__What is required__
Update the records from their first line through the line with "www.atlantasteps.com (200, 1337)", both included, changing "Exhibitors" to "Vendors" and leaving everything else as is. Omit the pictures from your answer.

__Excerpted records__
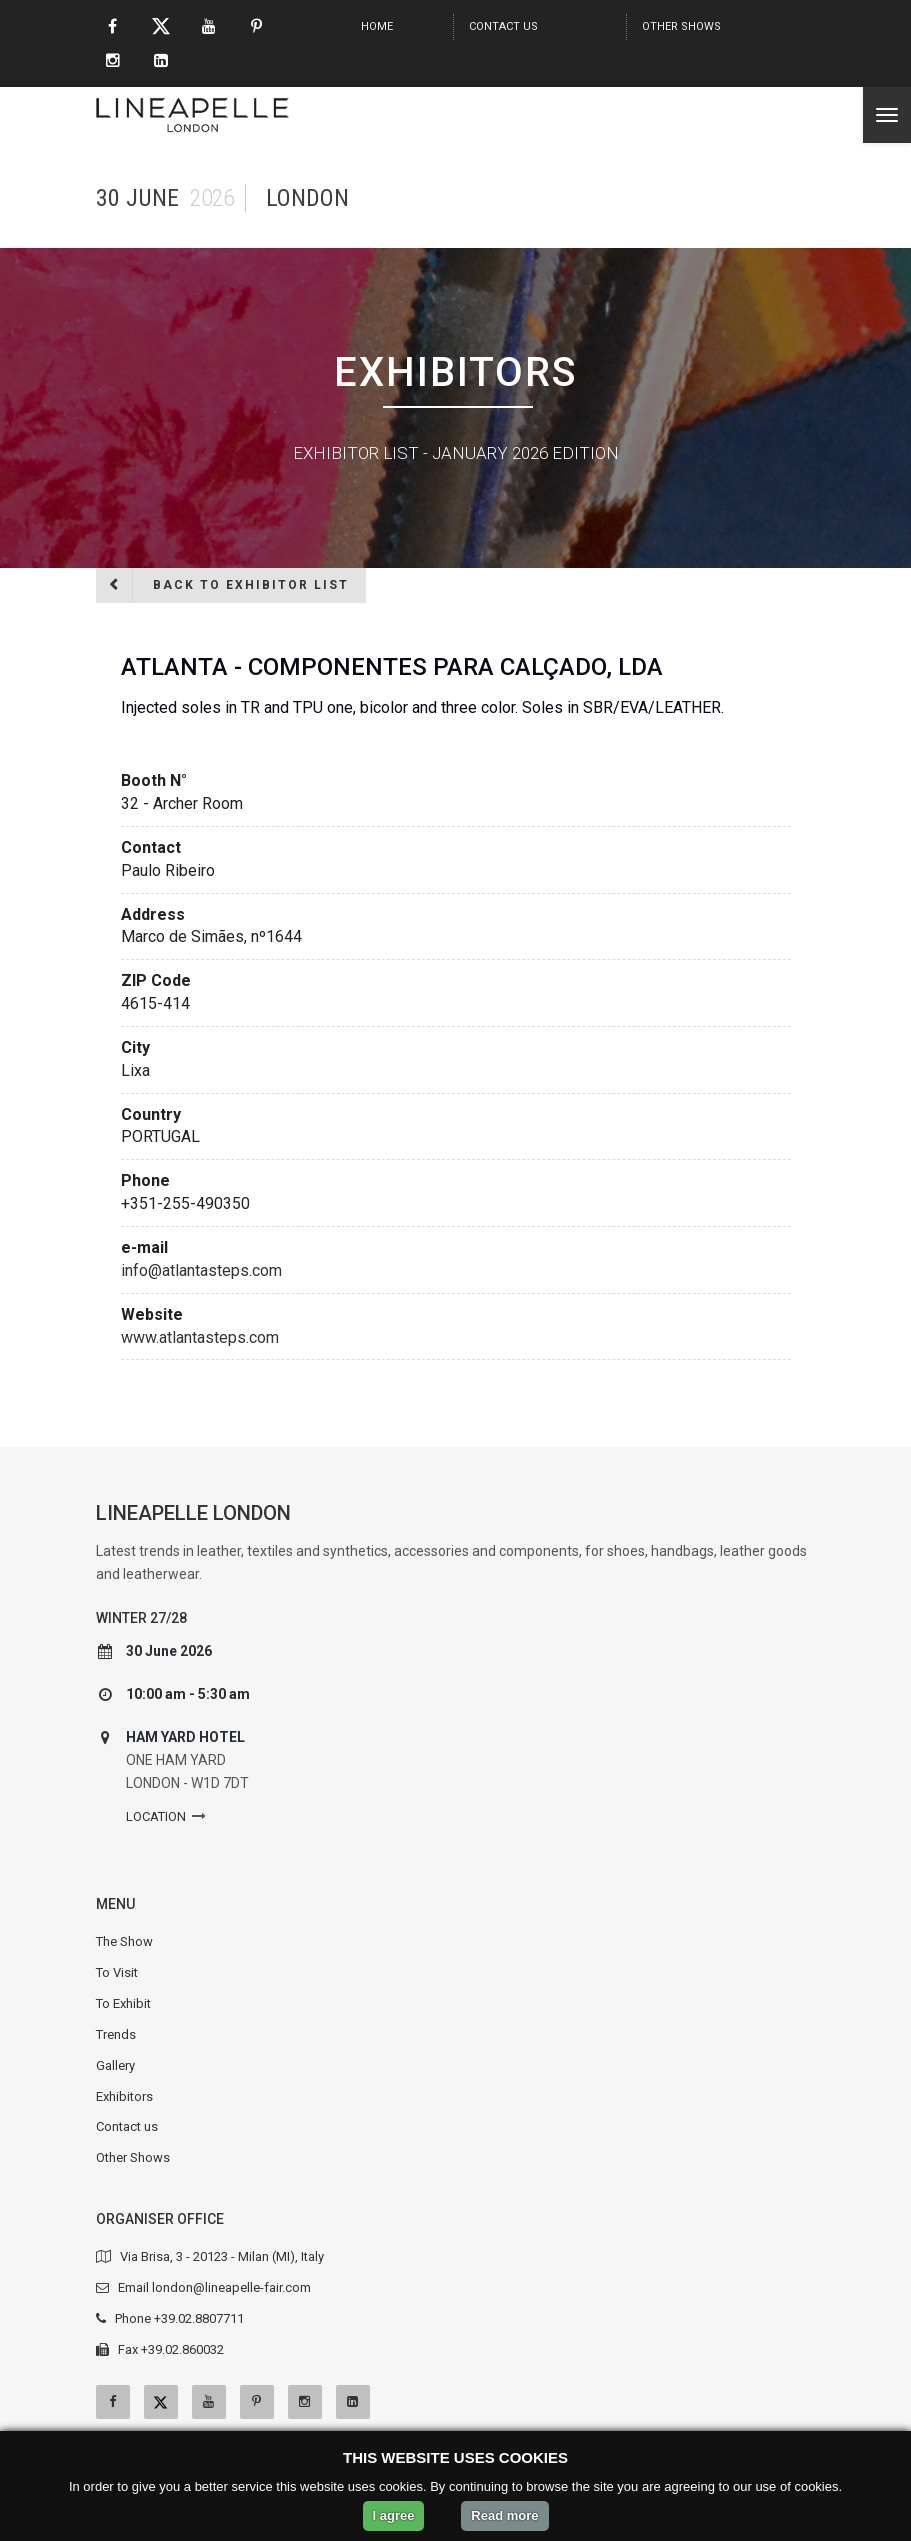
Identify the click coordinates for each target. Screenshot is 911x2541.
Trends (116, 2034)
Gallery (115, 2065)
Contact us (503, 26)
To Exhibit (123, 2003)
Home (377, 26)
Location (156, 1816)
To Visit (117, 1972)
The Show (124, 1941)
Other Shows (681, 26)
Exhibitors (124, 2096)
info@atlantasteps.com (201, 1270)
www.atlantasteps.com (200, 1337)
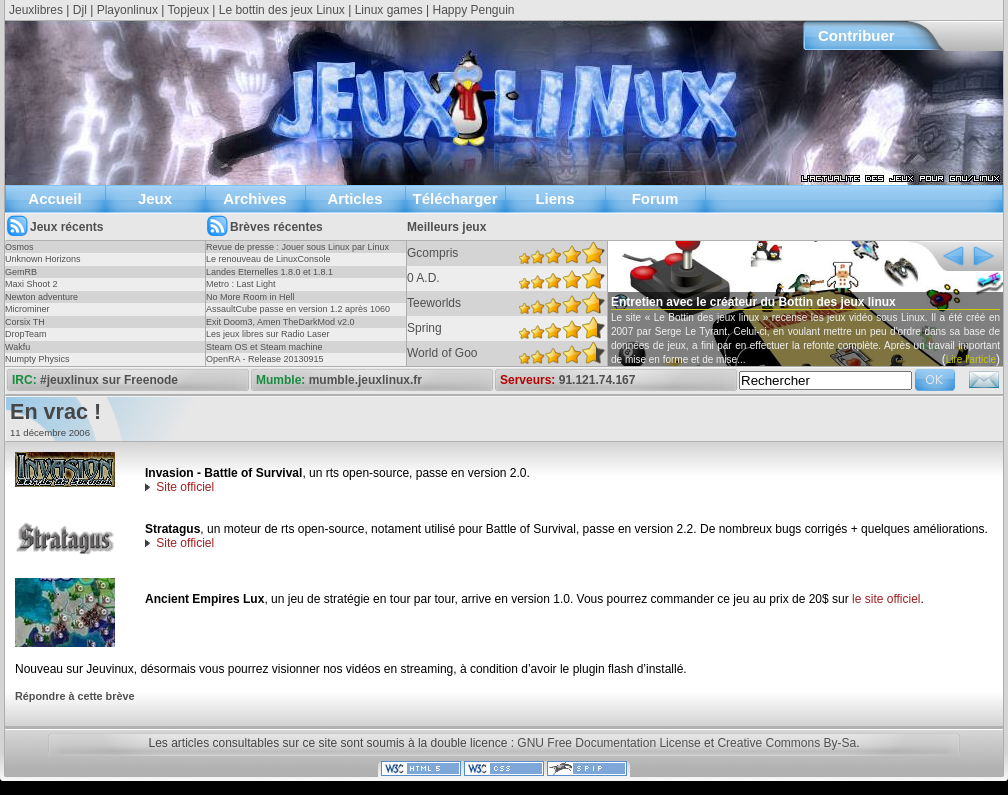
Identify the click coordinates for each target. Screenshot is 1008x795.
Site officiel (185, 487)
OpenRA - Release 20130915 (265, 359)
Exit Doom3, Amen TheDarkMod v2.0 (280, 322)
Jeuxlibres (36, 10)
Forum (655, 198)
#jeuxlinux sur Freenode (109, 380)
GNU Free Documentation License (608, 743)
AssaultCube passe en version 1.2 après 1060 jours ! (298, 315)
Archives (254, 198)
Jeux (155, 198)
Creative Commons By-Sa (786, 743)
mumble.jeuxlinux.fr (365, 380)
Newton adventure (41, 297)
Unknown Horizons (43, 259)
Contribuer (856, 35)
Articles (354, 198)
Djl (80, 10)
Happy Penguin (473, 10)
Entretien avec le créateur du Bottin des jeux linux (753, 302)
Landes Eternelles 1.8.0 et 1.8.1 (269, 272)
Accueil (54, 198)
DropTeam (26, 334)
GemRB (21, 272)
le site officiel (886, 599)
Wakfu (17, 347)
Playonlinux (127, 10)
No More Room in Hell (250, 297)
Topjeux (188, 10)
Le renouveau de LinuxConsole (268, 259)
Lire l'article (971, 359)
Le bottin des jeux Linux (282, 10)
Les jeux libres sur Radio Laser (268, 334)
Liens (554, 198)
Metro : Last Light (241, 284)
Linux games (389, 10)
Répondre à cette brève (74, 696)
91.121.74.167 (597, 380)
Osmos (19, 247)
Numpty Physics (37, 359)
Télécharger (454, 198)
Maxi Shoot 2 (31, 284)
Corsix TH (25, 322)
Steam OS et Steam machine (264, 347)
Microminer (27, 309)
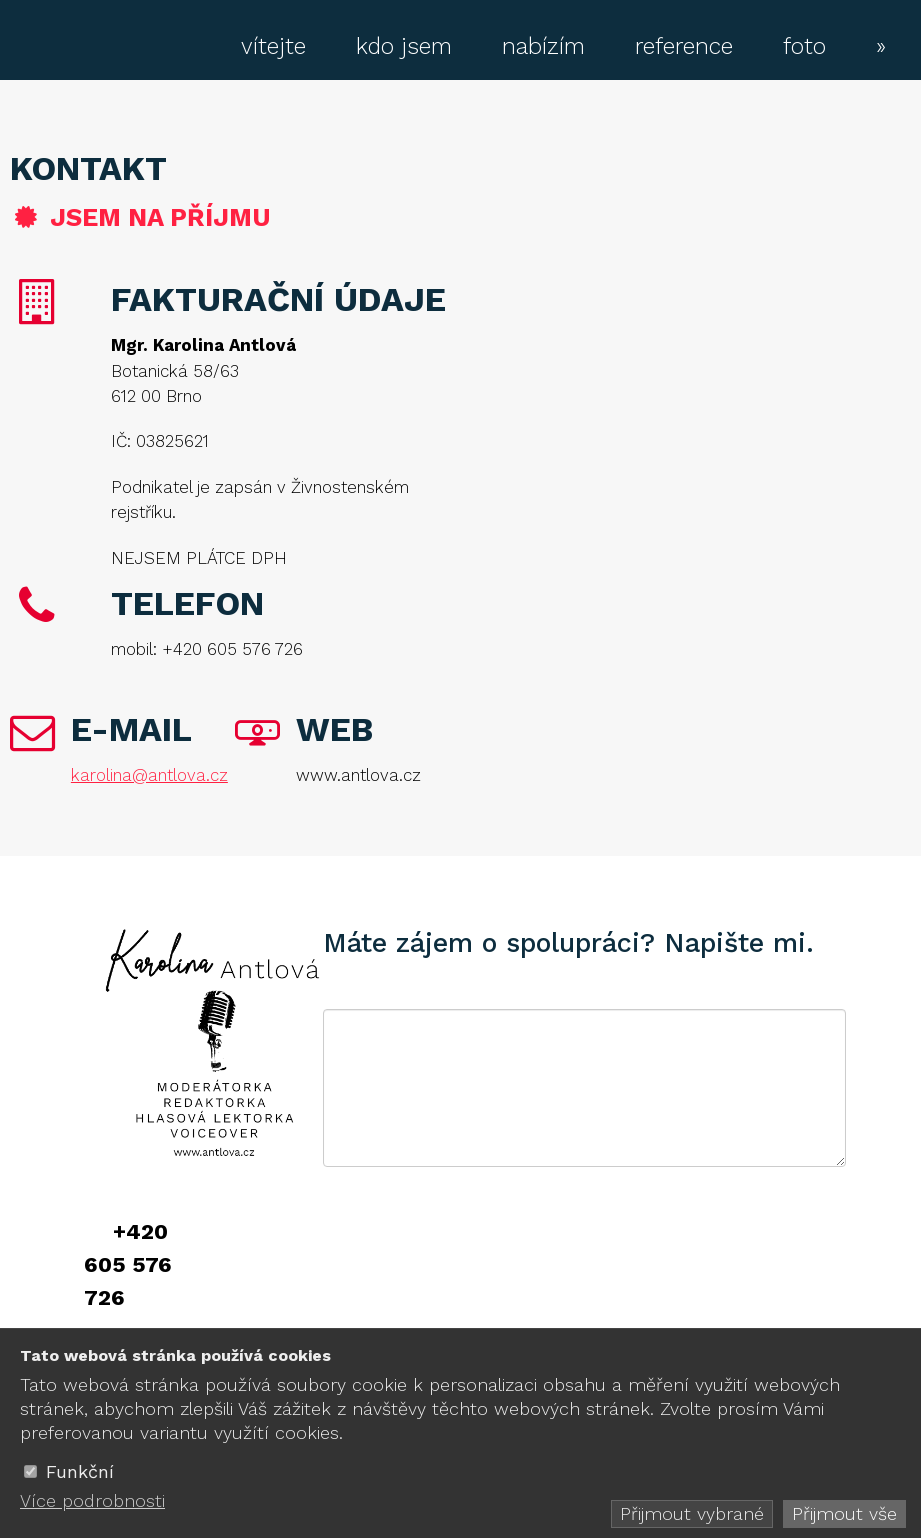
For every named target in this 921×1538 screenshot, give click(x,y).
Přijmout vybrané (692, 1513)
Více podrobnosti (92, 1500)
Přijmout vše (844, 1513)
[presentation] (475, 1251)
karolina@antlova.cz (149, 775)
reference (684, 46)
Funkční (80, 1471)
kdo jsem (404, 46)
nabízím (543, 46)
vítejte (273, 46)
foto (804, 46)
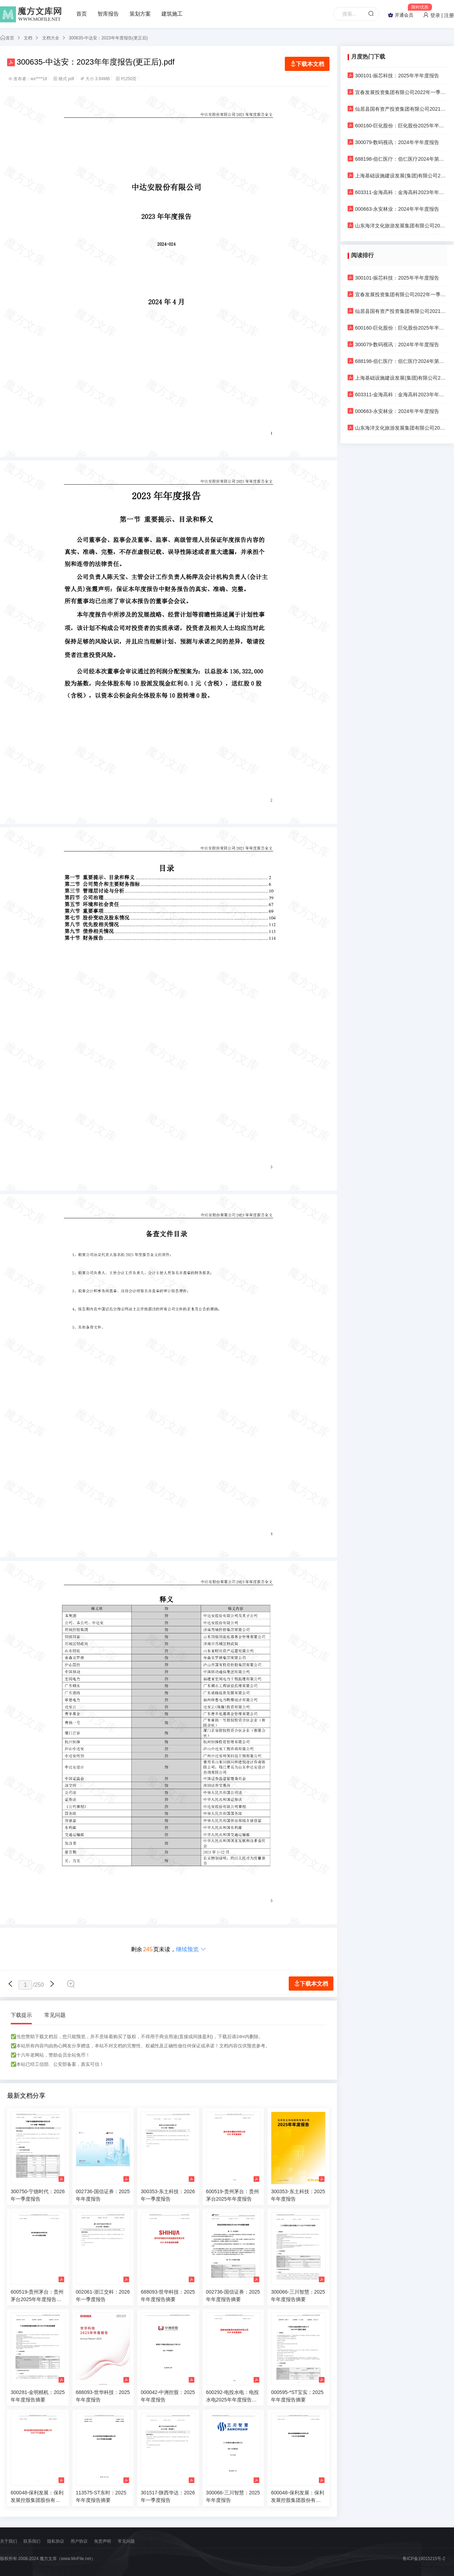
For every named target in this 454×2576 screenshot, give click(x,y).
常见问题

__Result for this task__
Identify the click coordinates for each target. Screenshot is 911x2541.
Trends (116, 2034)
Gallery (115, 2065)
Contact us (503, 26)
To Exhibit (123, 2003)
Home (377, 26)
Location (156, 1816)
To Visit (117, 1972)
The Show (124, 1941)
Other Shows (681, 26)
Vendors (124, 2096)
info@atlantasteps.com (201, 1270)
www.atlantasteps.com (200, 1337)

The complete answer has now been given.